Every entry that follows is to be duplicated exactly.

[[ Given entries open ]]

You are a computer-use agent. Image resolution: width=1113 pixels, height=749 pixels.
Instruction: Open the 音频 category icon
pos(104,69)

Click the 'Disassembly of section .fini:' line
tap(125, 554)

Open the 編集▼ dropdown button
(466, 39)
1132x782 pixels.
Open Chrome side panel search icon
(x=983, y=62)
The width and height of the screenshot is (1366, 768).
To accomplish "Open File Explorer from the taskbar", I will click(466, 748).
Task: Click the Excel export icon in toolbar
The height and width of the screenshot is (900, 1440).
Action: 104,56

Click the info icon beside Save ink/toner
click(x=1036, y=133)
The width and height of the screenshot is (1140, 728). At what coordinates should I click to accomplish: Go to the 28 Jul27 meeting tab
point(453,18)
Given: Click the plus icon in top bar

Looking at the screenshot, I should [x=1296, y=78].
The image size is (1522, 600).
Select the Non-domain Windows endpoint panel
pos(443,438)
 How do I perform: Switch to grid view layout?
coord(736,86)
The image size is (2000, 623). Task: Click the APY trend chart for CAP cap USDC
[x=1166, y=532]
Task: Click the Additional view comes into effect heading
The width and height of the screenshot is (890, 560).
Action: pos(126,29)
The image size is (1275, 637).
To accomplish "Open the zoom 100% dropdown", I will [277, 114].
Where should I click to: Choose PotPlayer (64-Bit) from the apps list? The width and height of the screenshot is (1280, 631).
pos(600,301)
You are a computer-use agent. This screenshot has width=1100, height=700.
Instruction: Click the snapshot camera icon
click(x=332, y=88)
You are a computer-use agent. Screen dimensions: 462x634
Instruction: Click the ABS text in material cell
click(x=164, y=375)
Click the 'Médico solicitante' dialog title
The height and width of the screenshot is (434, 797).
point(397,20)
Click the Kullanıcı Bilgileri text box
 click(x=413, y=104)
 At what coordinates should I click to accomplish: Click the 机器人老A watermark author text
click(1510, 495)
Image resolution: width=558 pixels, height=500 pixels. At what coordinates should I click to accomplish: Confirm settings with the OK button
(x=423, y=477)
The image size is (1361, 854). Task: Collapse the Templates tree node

[[ Given entries closed ]]

• [Your response]
You are a computer-use agent. Image resolution: width=1113 pixels, height=749 pixels.
Instruction: Open the 音频 category icon
pos(104,69)

Click the 'Disassembly of section .fini:' line
tap(125, 554)

Open the 編集▼ dropdown button
(466, 39)
1132x782 pixels.
Open Chrome side panel search icon
(x=983, y=62)
The width and height of the screenshot is (1366, 768).
To accomplish "Open File Explorer from the taskbar", I will click(466, 748).
Task: Click the Excel export icon in toolbar
The height and width of the screenshot is (900, 1440).
Action: 104,56

Click the info icon beside Save ink/toner
click(x=1036, y=133)
The width and height of the screenshot is (1140, 728). At what coordinates should I click to accomplish: Go to the 28 Jul27 meeting tab
point(453,18)
Given: Click the plus icon in top bar

Looking at the screenshot, I should [x=1296, y=78].
The image size is (1522, 600).
Select the Non-domain Windows endpoint panel
pos(443,438)
 How do I perform: Switch to grid view layout?
coord(736,86)
The image size is (2000, 623). Task: Click the APY trend chart for CAP cap USDC
[x=1166, y=532]
Task: Click the Additional view comes into effect heading
The width and height of the screenshot is (890, 560).
Action: pos(126,29)
The image size is (1275, 637).
To accomplish "Open the zoom 100% dropdown", I will [277, 114].
Where should I click to: Choose PotPlayer (64-Bit) from the apps list? The width and height of the screenshot is (1280, 631).
pos(600,301)
You are a computer-use agent. This screenshot has width=1100, height=700.
Instruction: Click the snapshot camera icon
click(x=332, y=88)
You are a computer-use agent. Screen dimensions: 462x634
Instruction: Click the ABS text in material cell
click(x=164, y=375)
Click the 'Médico solicitante' dialog title
The height and width of the screenshot is (434, 797).
point(397,20)
Click the Kullanıcı Bilgileri text box
 click(x=413, y=104)
 At what coordinates should I click to accomplish: Click the 机器人老A watermark author text
click(1510, 495)
Image resolution: width=558 pixels, height=500 pixels. At what coordinates should I click to accomplish: Confirm settings with the OK button
(x=423, y=477)
The image size is (1361, 854). Task: Collapse the Templates tree node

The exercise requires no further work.